Wo ist der Herr?— Trübe Augen.— Wo ist Ottilie? — nach Dessau.*)— Wo ist Ulrike?— im Bette. Mein Traum fällt mir ein, ich erschrecke. Der Kammerrath kommt: Vater ist— nicht wohl; krank, recht krank.— Er ist todt!— Nein, nicht todt, aber sehr krank. Ich trete näher ‚und Marmorbilder stehn und sehn mich an.‘ So steig’ ich auf. Die bequemen Stufen scheinen sich zurückzuziehen. Was werde ich finden? Was finde ich? Einen der aussieht als hätte er Liebe, die ganze Liebe mit aller Qual der Jugend im Leibe. Nun wenn das ist, er soll davon kommen! Nein! er soll sie behalten, er soll glühen wie Austernkalk; aber Schmerzen soll er haben wie mein Hercules auf dem Oeta. Kein Mittel soll helfen; die Pein allein soll Stärkung und Mittel seyn. Und so geschah’s, es war geschehn! Von einem Götterkinde, frisch und schön, war das liebende Herz entbunden. Es war schwer hergegangen, doch die göttliche Frucht war da, und lebt und wird leben und ihres Geistes Namen über Zonen und Aeonen hinaustragen und wird genennet werden Liebe, ewige allmächtige Liebe.
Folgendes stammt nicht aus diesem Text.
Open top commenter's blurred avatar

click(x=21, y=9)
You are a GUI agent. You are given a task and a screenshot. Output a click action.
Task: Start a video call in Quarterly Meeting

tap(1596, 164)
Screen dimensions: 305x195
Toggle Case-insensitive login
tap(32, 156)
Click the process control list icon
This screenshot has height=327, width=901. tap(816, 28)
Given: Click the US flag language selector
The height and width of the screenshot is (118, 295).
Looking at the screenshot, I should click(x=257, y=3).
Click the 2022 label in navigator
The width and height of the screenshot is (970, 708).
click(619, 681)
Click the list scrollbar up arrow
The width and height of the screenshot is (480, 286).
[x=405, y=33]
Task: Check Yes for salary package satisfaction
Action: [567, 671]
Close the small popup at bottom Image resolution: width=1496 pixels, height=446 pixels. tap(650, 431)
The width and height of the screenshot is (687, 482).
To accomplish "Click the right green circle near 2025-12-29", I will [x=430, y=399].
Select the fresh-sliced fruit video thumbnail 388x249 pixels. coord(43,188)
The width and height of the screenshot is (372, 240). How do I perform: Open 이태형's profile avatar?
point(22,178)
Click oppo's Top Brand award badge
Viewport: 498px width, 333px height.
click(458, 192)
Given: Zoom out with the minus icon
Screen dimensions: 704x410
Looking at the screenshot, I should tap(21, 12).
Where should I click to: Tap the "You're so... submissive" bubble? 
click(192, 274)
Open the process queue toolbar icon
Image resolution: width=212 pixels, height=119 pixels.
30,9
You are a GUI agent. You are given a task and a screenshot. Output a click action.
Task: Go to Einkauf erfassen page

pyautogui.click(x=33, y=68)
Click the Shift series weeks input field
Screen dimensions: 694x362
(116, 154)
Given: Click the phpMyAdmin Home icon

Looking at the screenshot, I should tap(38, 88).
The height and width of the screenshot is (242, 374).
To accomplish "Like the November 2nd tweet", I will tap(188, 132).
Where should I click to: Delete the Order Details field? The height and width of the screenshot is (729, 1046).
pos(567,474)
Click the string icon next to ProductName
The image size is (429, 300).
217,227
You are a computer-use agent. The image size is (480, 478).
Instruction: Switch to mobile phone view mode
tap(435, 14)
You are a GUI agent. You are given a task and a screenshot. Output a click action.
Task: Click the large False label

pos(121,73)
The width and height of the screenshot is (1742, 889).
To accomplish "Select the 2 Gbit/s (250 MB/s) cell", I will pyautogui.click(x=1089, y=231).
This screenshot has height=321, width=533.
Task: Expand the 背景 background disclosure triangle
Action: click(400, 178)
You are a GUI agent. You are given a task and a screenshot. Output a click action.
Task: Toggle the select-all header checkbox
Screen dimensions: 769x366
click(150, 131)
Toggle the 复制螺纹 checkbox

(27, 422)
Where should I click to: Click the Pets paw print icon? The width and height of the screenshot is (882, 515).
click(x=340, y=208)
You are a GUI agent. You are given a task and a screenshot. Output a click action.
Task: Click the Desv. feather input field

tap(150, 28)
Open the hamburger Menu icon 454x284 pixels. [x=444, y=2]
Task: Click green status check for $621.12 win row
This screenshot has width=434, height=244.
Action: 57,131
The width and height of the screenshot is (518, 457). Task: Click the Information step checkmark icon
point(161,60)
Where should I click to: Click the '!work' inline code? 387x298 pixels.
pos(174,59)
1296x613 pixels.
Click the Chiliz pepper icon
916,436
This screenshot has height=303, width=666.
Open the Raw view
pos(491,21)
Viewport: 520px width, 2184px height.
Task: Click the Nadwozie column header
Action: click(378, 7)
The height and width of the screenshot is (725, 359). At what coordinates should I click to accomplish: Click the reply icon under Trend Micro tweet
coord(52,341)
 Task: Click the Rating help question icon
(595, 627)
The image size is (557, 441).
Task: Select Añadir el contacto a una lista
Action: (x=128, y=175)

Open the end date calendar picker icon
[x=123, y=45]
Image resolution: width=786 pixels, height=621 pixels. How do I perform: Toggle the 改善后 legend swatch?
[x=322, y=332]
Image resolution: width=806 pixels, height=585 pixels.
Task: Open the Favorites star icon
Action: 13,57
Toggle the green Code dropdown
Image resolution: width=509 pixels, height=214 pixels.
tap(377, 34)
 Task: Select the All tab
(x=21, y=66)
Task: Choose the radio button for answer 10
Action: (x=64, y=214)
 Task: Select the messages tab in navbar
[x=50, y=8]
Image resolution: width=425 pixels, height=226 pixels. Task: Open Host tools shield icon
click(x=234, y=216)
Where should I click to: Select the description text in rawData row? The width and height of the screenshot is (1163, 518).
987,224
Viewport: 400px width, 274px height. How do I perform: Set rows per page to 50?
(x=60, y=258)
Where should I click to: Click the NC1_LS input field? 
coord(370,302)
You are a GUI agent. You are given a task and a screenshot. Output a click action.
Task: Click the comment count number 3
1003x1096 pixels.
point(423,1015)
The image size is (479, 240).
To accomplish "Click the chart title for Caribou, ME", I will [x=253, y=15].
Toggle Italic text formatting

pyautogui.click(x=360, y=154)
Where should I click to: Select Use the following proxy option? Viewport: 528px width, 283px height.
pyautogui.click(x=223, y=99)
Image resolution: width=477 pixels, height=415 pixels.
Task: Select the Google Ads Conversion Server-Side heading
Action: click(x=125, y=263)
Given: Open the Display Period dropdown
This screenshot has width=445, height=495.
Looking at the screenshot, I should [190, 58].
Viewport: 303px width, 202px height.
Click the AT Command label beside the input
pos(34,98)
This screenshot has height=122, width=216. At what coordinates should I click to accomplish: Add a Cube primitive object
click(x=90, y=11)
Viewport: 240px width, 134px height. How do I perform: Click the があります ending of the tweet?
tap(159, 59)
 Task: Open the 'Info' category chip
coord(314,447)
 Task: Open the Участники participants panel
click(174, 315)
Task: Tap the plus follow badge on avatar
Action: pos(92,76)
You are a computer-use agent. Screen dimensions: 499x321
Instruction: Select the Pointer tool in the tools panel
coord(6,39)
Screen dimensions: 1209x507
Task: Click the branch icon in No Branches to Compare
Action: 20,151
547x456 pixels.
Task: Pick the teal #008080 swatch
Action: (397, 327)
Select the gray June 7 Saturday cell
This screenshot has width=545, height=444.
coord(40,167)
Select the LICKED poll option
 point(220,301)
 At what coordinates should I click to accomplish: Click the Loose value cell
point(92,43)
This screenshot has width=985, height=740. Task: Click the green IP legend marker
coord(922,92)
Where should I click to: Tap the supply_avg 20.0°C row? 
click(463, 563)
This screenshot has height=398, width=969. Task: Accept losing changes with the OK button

Nachrichtlich. Zum Verständniss gewisser Gedichte aus den Jahren 1822 und 1823 ist zu wissen: wie eine leidenschaftliche Zuneigung des Dichters zu einem jungen weiblichen Wesen in Karlsbad, leidenschaftlich erwiedert, so wenig verheimlicht worden, dass man laut genug von einer ehelichen Verbindung des fünfundsiebzigjährigen Greises sprach.
*)[Nach Goethes Tagebuche ist Ottilie am 25. 11 nach Dessau gefahren.]